PROBLEM TO SOLVE: Transcribe the entries below exactly.

Pixel coordinate grounding data
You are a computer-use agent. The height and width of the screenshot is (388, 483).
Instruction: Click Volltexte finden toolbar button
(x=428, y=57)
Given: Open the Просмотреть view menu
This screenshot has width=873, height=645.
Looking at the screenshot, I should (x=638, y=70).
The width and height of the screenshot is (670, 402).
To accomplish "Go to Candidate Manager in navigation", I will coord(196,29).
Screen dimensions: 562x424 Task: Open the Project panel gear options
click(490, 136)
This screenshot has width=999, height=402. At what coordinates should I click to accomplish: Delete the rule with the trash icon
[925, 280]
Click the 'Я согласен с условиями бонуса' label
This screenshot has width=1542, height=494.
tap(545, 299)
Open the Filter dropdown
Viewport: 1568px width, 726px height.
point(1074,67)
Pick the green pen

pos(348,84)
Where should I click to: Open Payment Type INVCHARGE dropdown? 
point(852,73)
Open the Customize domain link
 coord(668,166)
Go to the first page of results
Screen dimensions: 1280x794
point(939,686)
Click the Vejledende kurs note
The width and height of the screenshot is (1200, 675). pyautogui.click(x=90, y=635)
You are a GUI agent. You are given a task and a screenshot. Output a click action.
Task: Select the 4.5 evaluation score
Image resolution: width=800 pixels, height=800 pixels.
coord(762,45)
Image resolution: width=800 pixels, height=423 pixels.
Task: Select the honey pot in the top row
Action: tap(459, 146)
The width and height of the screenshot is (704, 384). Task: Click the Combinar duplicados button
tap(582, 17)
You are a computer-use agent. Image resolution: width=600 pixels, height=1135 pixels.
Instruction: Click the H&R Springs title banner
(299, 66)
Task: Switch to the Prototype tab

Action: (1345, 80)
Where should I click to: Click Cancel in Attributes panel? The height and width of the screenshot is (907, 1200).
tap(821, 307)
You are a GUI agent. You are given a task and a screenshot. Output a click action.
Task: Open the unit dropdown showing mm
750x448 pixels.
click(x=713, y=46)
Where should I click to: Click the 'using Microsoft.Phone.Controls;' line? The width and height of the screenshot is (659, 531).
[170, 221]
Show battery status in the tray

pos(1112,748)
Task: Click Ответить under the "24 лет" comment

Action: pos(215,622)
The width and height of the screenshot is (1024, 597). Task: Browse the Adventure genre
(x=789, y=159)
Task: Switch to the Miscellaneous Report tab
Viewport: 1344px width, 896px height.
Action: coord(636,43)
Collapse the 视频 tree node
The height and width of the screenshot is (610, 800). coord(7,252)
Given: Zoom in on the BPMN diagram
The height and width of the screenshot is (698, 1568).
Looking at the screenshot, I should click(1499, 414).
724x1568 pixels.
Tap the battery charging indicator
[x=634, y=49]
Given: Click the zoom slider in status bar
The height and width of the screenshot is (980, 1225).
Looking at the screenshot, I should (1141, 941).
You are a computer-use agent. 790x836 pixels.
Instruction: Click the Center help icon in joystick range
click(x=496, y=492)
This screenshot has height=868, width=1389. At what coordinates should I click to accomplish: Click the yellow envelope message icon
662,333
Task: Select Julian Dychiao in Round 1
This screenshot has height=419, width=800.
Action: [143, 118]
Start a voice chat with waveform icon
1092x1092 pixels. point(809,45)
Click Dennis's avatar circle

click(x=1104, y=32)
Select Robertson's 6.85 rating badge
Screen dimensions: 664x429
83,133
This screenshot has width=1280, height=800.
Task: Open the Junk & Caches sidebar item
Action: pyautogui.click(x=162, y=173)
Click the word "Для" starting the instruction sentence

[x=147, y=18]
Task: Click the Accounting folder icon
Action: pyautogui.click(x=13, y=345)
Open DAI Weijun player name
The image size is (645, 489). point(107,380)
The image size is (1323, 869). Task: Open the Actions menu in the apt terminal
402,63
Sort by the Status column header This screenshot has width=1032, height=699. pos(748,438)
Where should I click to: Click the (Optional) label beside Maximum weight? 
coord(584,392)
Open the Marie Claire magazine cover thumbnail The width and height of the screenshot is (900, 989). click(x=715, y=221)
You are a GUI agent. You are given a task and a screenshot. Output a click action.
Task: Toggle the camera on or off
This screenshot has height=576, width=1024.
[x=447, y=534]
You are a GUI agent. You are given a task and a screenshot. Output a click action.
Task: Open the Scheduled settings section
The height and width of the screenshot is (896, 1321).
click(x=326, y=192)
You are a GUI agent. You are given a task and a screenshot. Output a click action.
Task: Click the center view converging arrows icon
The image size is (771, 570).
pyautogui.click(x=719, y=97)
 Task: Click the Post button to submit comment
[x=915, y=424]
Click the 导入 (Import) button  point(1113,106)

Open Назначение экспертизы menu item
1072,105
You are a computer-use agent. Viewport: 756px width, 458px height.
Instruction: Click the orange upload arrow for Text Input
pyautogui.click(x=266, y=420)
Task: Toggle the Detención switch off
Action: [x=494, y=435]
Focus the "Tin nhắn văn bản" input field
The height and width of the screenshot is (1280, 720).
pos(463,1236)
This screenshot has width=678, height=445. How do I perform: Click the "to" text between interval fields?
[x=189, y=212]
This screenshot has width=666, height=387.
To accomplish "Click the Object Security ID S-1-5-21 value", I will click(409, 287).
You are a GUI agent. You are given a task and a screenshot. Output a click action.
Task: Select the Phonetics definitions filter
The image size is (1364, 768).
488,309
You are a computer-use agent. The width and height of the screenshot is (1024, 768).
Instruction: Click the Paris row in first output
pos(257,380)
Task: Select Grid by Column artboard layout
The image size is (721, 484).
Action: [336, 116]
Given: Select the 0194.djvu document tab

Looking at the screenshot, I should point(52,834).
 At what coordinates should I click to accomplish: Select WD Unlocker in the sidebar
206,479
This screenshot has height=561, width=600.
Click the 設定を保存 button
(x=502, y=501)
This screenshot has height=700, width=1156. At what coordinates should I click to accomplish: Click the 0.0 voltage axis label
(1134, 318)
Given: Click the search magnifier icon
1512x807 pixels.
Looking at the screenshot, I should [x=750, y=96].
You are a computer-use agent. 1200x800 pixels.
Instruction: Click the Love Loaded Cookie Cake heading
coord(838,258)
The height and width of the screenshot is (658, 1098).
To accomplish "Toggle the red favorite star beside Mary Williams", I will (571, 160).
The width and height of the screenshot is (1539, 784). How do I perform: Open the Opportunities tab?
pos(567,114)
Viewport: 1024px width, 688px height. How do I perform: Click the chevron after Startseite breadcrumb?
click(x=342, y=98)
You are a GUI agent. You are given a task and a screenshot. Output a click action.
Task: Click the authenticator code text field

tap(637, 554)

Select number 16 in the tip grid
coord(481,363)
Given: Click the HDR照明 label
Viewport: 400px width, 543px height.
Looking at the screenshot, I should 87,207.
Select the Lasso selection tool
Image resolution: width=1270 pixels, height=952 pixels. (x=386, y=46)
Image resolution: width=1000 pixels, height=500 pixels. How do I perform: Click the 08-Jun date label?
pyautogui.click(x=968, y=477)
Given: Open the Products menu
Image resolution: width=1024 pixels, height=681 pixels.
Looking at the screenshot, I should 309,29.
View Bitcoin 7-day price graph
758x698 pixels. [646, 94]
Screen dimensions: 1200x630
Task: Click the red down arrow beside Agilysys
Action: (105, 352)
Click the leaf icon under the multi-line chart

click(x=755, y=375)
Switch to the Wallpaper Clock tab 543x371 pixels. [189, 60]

PROBLEM SOLUTION:
You are a computer-use agent. The height and width of the screenshot is (388, 483).
Instruction: Click Volltexte finden toolbar button
(x=428, y=57)
Given: Open the Просмотреть view menu
This screenshot has width=873, height=645.
Looking at the screenshot, I should (x=638, y=70).
The width and height of the screenshot is (670, 402).
To accomplish "Go to Candidate Manager in navigation", I will coord(196,29).
Screen dimensions: 562x424 Task: Open the Project panel gear options
click(490, 136)
This screenshot has width=999, height=402. At what coordinates should I click to accomplish: Delete the rule with the trash icon
[925, 280]
Click the 'Я согласен с условиями бонуса' label
This screenshot has width=1542, height=494.
tap(545, 299)
Open the Filter dropdown
Viewport: 1568px width, 726px height.
point(1074,67)
Pick the green pen

pos(348,84)
Where should I click to: Open Payment Type INVCHARGE dropdown? 
point(852,73)
Open the Customize domain link
 coord(668,166)
Go to the first page of results
Screen dimensions: 1280x794
point(939,686)
Click the Vejledende kurs note
The width and height of the screenshot is (1200, 675). pyautogui.click(x=90, y=635)
You are a GUI agent. You are given a task and a screenshot. Output a click action.
Task: Select the 4.5 evaluation score
Image resolution: width=800 pixels, height=800 pixels.
coord(762,45)
Image resolution: width=800 pixels, height=423 pixels.
Task: Select the honey pot in the top row
Action: tap(459, 146)
The width and height of the screenshot is (704, 384). Task: Click the Combinar duplicados button
tap(582, 17)
You are a computer-use agent. Image resolution: width=600 pixels, height=1135 pixels.
Instruction: Click the H&R Springs title banner
(299, 66)
Task: Switch to the Prototype tab

Action: (1345, 80)
Where should I click to: Click Cancel in Attributes panel? The height and width of the screenshot is (907, 1200).
tap(821, 307)
You are a GUI agent. You are given a task and a screenshot. Output a click action.
Task: Open the unit dropdown showing mm
750x448 pixels.
click(x=713, y=46)
Where should I click to: Click the 'using Microsoft.Phone.Controls;' line? The width and height of the screenshot is (659, 531).
[170, 221]
Show battery status in the tray

pos(1112,748)
Task: Click Ответить under the "24 лет" comment

Action: pos(215,622)
The width and height of the screenshot is (1024, 597). Task: Browse the Adventure genre
(x=789, y=159)
Task: Switch to the Miscellaneous Report tab
Viewport: 1344px width, 896px height.
Action: coord(636,43)
Collapse the 视频 tree node
The height and width of the screenshot is (610, 800). coord(7,252)
Given: Zoom in on the BPMN diagram
The height and width of the screenshot is (698, 1568).
Looking at the screenshot, I should click(1499, 414).
724x1568 pixels.
Tap the battery charging indicator
[x=634, y=49]
Given: Click the zoom slider in status bar
The height and width of the screenshot is (980, 1225).
Looking at the screenshot, I should (1141, 941).
You are a computer-use agent. 790x836 pixels.
Instruction: Click the Center help icon in joystick range
click(x=496, y=492)
This screenshot has height=868, width=1389. At what coordinates should I click to accomplish: Click the yellow envelope message icon
662,333
Task: Select Julian Dychiao in Round 1
This screenshot has height=419, width=800.
Action: [143, 118]
Start a voice chat with waveform icon
1092x1092 pixels. point(809,45)
Click Dennis's avatar circle

click(x=1104, y=32)
Select Robertson's 6.85 rating badge
Screen dimensions: 664x429
83,133
This screenshot has width=1280, height=800.
Task: Open the Junk & Caches sidebar item
Action: pyautogui.click(x=162, y=173)
Click the word "Для" starting the instruction sentence

[x=147, y=18]
Task: Click the Accounting folder icon
Action: pyautogui.click(x=13, y=345)
Open DAI Weijun player name
The image size is (645, 489). point(107,380)
The image size is (1323, 869). Task: Open the Actions menu in the apt terminal
402,63
Sort by the Status column header This screenshot has width=1032, height=699. pos(748,438)
Where should I click to: Click the (Optional) label beside Maximum weight? 
coord(584,392)
Open the Marie Claire magazine cover thumbnail The width and height of the screenshot is (900, 989). click(x=715, y=221)
You are a GUI agent. You are given a task and a screenshot. Output a click action.
Task: Toggle the camera on or off
This screenshot has height=576, width=1024.
[x=447, y=534]
You are a GUI agent. You are given a task and a screenshot. Output a click action.
Task: Open the Scheduled settings section
The height and width of the screenshot is (896, 1321).
click(x=326, y=192)
You are a GUI agent. You are given a task and a screenshot. Output a click action.
Task: Click the center view converging arrows icon
The image size is (771, 570).
pyautogui.click(x=719, y=97)
 Task: Click the Post button to submit comment
[x=915, y=424]
Click the 导入 (Import) button  point(1113,106)

Open Назначение экспертизы menu item
1072,105
You are a computer-use agent. Viewport: 756px width, 458px height.
Instruction: Click the orange upload arrow for Text Input
pyautogui.click(x=266, y=420)
Task: Toggle the Detención switch off
Action: [x=494, y=435]
Focus the "Tin nhắn văn bản" input field
The height and width of the screenshot is (1280, 720).
pos(463,1236)
This screenshot has width=678, height=445. How do I perform: Click the "to" text between interval fields?
[x=189, y=212]
This screenshot has width=666, height=387.
To accomplish "Click the Object Security ID S-1-5-21 value", I will click(409, 287).
You are a GUI agent. You are given a task and a screenshot. Output a click action.
Task: Select the Phonetics definitions filter
The image size is (1364, 768).
488,309
You are a computer-use agent. The width and height of the screenshot is (1024, 768).
Instruction: Click the Paris row in first output
pos(257,380)
Task: Select Grid by Column artboard layout
The image size is (721, 484).
Action: [336, 116]
Given: Select the 0194.djvu document tab

Looking at the screenshot, I should point(52,834).
 At what coordinates should I click to accomplish: Select WD Unlocker in the sidebar
206,479
This screenshot has height=561, width=600.
Click the 設定を保存 button
(x=502, y=501)
This screenshot has height=700, width=1156. At what coordinates should I click to accomplish: Click the 0.0 voltage axis label
(1134, 318)
Given: Click the search magnifier icon
1512x807 pixels.
Looking at the screenshot, I should [x=750, y=96].
You are a computer-use agent. 1200x800 pixels.
Instruction: Click the Love Loaded Cookie Cake heading
coord(838,258)
The height and width of the screenshot is (658, 1098).
To accomplish "Toggle the red favorite star beside Mary Williams", I will (571, 160).
The width and height of the screenshot is (1539, 784). How do I perform: Open the Opportunities tab?
pos(567,114)
Viewport: 1024px width, 688px height. How do I perform: Click the chevron after Startseite breadcrumb?
click(x=342, y=98)
You are a GUI agent. You are given a task and a screenshot. Output a click action.
Task: Click the authenticator code text field

tap(637, 554)

Select number 16 in the tip grid
coord(481,363)
Given: Click the HDR照明 label
Viewport: 400px width, 543px height.
Looking at the screenshot, I should 87,207.
Select the Lasso selection tool
Image resolution: width=1270 pixels, height=952 pixels. (x=386, y=46)
Image resolution: width=1000 pixels, height=500 pixels. How do I perform: Click the 08-Jun date label?
pyautogui.click(x=968, y=477)
Given: Open the Products menu
Image resolution: width=1024 pixels, height=681 pixels.
Looking at the screenshot, I should 309,29.
View Bitcoin 7-day price graph
758x698 pixels. [646, 94]
Screen dimensions: 1200x630
Task: Click the red down arrow beside Agilysys
Action: (105, 352)
Click the leaf icon under the multi-line chart

click(x=755, y=375)
Switch to the Wallpaper Clock tab 543x371 pixels. [189, 60]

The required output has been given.